Но и самый заурядный маггл, и законченный сквиб временами чувствуют в себе способность совершить нечто… необычное, не поддающееся закону логики. Подбери в этот миг для маггла подходящую волшебную палочку — он осознает себя, почувствует в себе магию и присоединится к магическому сообществу.
Магглы тянутся к волшебству, потому что глубоко внутри себя знают, что оно возможно, оно существует. Но не верят — и отучают верить своих детей. Говорят, что сказки — ложь, а чудес не бывает. Это глушит врожденные инстинкты, уничтожает зачатки дара. А значит, дети, родившиеся в маггловских семьях без выраженных способностей, не получают письма, приглашающего на обучение в Хогвартс, как их чуть более одаренные ровесники.
Они вырастают лишенными способности колдовать и бросают свои умения на то, чтобы раскритиковать в пух и прах самую идею о том, что магия может существовать, называют ее абсурдом, а легенды вымыслом. Или прилагают все усилия, чтобы претворить свои мечты в реальность. Снимают фильмы про сказочные миры, наделяя их героев Силой, как чаще всего называют магглы чародейство — и не подозревают о том, что маги живут рядом с ними веками, тысячелетиями. Мы не нарушаем проведенной нами самими границы, не позволяем себе открыться, чтобы не ввергнуть мир в хаос…

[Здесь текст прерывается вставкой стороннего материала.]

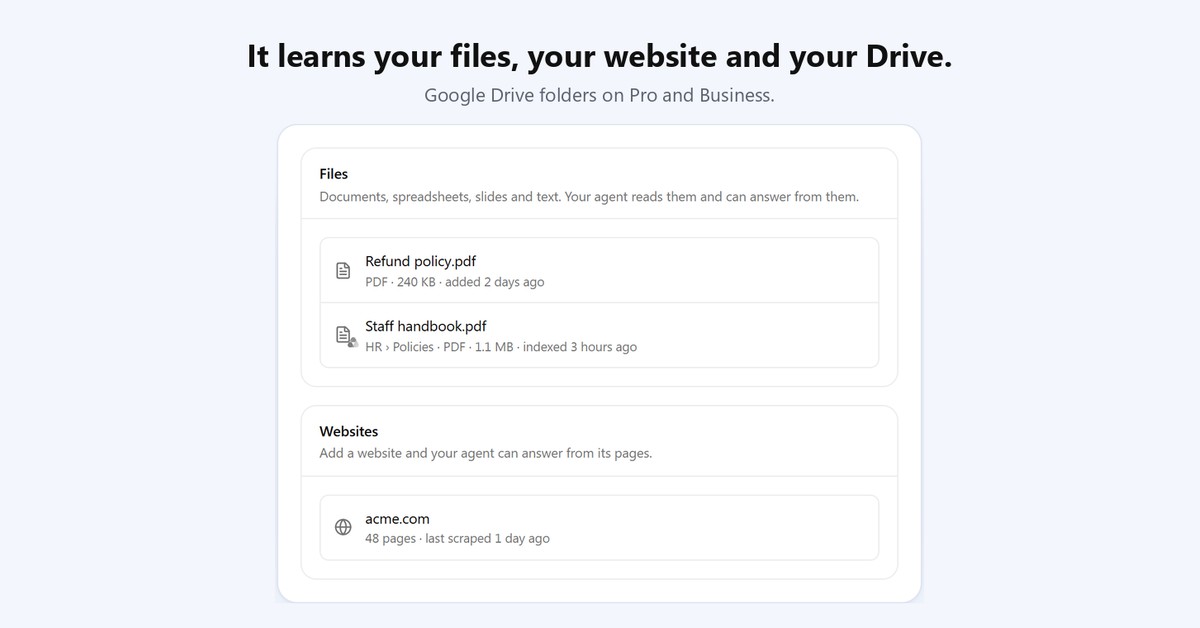Click the Files description about documents and spreadsheets

589,197
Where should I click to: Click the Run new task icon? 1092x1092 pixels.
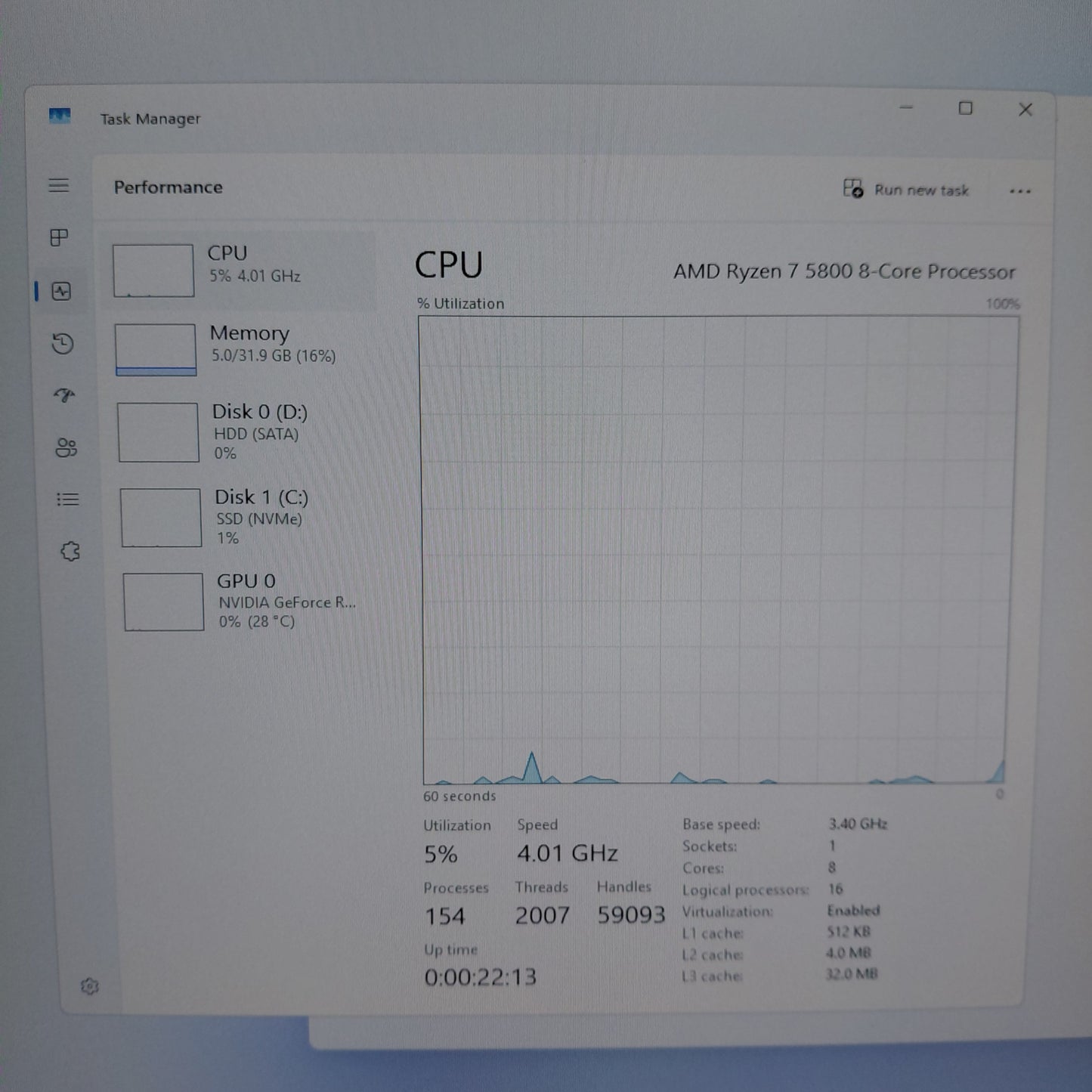(x=852, y=188)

— Почему в хаос? — не знаю, кто это спросил. Кто-то с Рэйвенкло. А еще самые умные…
— Потому что если магглы узнают о наших способностях, они испугаются, мисс Браун. — А, нет, это Лаванда. — Они сочтут, что не сегодня-завтра мы захотим подчинить весь мир и припишут желание властвовать. Люди склонны бояться тех, кто превосходит их в их возможностях.
— Ну так они будут правы, не так ли? — перебивает Невилл, — разве Сами-Знаете-Кто не стремится к власти надо всеми?
— Мы воюем с ним, мистер…
— Лонгботтом. Магглы не знают, что мы воюем. Я считаю, они испугались бы оправданно. Пусть лучше уж не знают, будут крепче спать!
Наступает глубокая тишина. Гробовая. Биннс щурит полупрозрачные глаза — привычка живого, не исчезнувшая у призрака:
— Вы забываетесь, молодой человек. Вы забываетесь.
— А мне все равно, — пожимает плечами Невилл, — почему я не могу сказать, что думаю? Все правильно, мы не пересекаем черты, за которой они бы узнали о нас. Потому что тогда они узнали бы о Волдеморте. И сочли бы, что мы с ним заодно, раз не мешаем ему. И попытались нас перебить. Мы не о них, получается, беспокоимся, а о собственной безопасности!